Segment Start: ENTRIES SUPPLIED
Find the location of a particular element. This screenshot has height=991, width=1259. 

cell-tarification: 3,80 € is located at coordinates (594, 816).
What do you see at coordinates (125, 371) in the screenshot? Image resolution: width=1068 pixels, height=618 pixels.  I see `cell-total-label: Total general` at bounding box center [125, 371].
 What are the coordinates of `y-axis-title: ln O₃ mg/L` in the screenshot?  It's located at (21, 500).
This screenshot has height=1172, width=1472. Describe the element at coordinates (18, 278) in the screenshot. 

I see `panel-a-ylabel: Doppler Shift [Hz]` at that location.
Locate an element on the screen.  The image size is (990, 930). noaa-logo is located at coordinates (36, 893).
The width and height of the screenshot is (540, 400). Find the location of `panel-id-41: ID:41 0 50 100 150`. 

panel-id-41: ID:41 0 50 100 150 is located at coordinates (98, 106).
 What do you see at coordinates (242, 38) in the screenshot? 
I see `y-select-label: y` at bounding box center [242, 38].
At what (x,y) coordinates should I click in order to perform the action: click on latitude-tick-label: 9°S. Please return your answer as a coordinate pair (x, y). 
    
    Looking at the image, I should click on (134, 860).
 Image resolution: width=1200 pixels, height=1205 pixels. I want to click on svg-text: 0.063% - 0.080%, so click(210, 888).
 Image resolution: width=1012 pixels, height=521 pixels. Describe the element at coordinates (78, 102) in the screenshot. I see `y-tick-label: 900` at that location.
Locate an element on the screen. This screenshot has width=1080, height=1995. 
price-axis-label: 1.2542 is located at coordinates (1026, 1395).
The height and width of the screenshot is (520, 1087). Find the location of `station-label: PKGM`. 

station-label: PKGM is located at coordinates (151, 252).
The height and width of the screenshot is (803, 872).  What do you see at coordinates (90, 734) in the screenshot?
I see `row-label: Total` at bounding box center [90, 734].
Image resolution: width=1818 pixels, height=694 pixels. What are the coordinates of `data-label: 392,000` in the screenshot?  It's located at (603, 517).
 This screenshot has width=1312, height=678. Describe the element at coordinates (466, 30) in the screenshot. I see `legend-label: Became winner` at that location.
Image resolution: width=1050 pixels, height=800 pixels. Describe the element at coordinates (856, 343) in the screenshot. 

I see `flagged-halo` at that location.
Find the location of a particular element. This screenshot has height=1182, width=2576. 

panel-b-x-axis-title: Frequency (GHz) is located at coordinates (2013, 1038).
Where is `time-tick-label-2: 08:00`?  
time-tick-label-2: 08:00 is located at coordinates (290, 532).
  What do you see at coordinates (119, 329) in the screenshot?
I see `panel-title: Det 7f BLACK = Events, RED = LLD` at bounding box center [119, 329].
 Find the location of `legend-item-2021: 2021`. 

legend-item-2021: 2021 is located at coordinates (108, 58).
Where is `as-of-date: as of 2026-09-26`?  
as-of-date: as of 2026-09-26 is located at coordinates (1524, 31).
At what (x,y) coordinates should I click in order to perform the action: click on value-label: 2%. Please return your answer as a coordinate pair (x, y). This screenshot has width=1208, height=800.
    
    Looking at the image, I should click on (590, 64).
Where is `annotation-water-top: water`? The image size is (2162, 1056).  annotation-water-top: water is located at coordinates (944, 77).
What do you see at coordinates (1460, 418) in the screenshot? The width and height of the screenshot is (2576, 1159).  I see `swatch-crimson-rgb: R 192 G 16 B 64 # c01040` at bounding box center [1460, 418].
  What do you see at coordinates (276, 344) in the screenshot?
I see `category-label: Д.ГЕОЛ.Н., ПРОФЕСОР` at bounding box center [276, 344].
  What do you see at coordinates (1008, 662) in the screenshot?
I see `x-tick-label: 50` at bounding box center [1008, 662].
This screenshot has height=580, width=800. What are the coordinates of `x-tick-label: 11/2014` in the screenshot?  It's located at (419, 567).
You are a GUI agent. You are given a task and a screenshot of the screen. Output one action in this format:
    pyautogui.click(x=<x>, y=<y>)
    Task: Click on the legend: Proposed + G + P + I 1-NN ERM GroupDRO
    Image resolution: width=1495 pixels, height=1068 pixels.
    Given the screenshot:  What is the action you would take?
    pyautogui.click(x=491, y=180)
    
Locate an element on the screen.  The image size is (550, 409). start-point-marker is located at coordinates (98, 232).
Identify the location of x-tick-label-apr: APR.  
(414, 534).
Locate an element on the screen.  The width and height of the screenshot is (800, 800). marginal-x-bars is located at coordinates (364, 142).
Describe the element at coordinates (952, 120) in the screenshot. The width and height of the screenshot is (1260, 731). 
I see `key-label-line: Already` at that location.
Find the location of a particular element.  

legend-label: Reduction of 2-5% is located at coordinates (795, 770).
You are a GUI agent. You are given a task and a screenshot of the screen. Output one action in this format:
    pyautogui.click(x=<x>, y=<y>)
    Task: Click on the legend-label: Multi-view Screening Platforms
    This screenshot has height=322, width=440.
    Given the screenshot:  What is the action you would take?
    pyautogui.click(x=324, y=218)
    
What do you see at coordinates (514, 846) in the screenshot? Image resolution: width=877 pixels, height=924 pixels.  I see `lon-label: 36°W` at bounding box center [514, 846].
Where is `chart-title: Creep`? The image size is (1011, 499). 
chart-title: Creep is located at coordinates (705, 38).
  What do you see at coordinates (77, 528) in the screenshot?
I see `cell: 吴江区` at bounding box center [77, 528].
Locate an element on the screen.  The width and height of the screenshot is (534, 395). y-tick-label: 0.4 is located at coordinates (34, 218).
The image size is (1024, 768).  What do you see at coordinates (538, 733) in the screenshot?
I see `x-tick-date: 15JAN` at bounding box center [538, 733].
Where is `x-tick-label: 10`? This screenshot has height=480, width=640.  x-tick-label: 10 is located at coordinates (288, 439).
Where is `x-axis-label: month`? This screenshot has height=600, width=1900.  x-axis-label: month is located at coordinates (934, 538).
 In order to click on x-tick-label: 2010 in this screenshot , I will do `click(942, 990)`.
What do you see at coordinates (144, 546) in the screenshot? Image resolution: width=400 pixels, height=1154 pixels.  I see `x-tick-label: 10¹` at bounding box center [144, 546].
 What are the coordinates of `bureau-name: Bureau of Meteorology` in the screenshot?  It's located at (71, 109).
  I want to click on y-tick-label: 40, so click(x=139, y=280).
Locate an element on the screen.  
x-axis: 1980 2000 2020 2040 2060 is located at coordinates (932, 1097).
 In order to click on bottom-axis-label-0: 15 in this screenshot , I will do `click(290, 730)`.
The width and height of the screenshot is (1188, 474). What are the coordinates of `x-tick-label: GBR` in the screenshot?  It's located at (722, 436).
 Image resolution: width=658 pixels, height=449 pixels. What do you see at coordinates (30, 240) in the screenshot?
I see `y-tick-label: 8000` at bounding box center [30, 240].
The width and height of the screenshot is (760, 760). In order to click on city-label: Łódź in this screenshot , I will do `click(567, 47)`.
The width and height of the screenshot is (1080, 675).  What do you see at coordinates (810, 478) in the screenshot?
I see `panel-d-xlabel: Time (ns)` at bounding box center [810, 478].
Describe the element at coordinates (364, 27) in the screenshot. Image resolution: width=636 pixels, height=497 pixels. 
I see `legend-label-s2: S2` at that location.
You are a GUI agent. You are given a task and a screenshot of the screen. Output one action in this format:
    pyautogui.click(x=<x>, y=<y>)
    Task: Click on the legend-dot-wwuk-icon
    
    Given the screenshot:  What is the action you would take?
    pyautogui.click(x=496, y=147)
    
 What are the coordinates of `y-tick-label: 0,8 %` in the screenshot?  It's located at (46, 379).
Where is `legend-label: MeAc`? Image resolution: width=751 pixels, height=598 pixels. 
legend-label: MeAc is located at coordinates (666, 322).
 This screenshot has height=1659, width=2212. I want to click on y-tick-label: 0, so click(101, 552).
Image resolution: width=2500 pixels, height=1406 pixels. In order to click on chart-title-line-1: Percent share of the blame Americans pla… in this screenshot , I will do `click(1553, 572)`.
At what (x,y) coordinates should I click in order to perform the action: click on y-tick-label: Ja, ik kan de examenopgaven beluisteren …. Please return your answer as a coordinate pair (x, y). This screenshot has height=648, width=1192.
Segment End: ENTRIES SUPPLIED
Render as a Markdown table with the columns No. and Line, omitting blank lines: begin at the line of the items above that contains "In order to click on bottom-axis-label-0: 15", and stop after the line that contains "Image resolution: width=2500".

| No. | Line |
|---|---|
| 1 |  In order to click on bottom-axis-label-0: 15 in this screenshot , I will do `click(290, 730)`. |
| 2 | The width and height of the screenshot is (1188, 474). What are the coordinates of `x-tick-label: GBR` in the screenshot?  It's located at (722, 436). |
| 3 |  Image resolution: width=658 pixels, height=449 pixels. What do you see at coordinates (30, 240) in the screenshot? |
| 4 | I see `y-tick-label: 8000` at bounding box center [30, 240]. |
| 5 | The width and height of the screenshot is (760, 760). In order to click on city-label: Łódź in this screenshot , I will do `click(567, 47)`. |
| 6 | The width and height of the screenshot is (1080, 675).  What do you see at coordinates (810, 478) in the screenshot? |
| 7 | I see `panel-d-xlabel: Time (ns)` at bounding box center [810, 478]. |
| 8 | Describe the element at coordinates (364, 27) in the screenshot. Image resolution: width=636 pixels, height=497 pixels.  |
| 9 | I see `legend-label-s2: S2` at that location. |
| 10 | You are a GUI agent. You are given a task and a screenshot of the screen. Output one action in this format: |
| 11 |     pyautogui.click(x=<x>, y=<y>) |
| 12 |     Task: Click on the legend-dot-wwuk-icon |
| 13 |     Given the screenshot:  What is the action you would take? |
| 14 |     pyautogui.click(x=496, y=147) |
| 15 |  What are the coordinates of `y-tick-label: 0,8 %` in the screenshot?  It's located at (46, 379). |
| 16 | Where is `legend-label: MeAc`? Image resolution: width=751 pixels, height=598 pixels.  |
| 17 | legend-label: MeAc is located at coordinates (666, 322). |
| 18 |  This screenshot has height=1659, width=2212. I want to click on y-tick-label: 0, so click(101, 552). |
| 19 | Image resolution: width=2500 pixels, height=1406 pixels. In order to click on chart-title-line-1: Percent share of the blame Americans pla… in this screenshot , I will do `click(1553, 572)`. |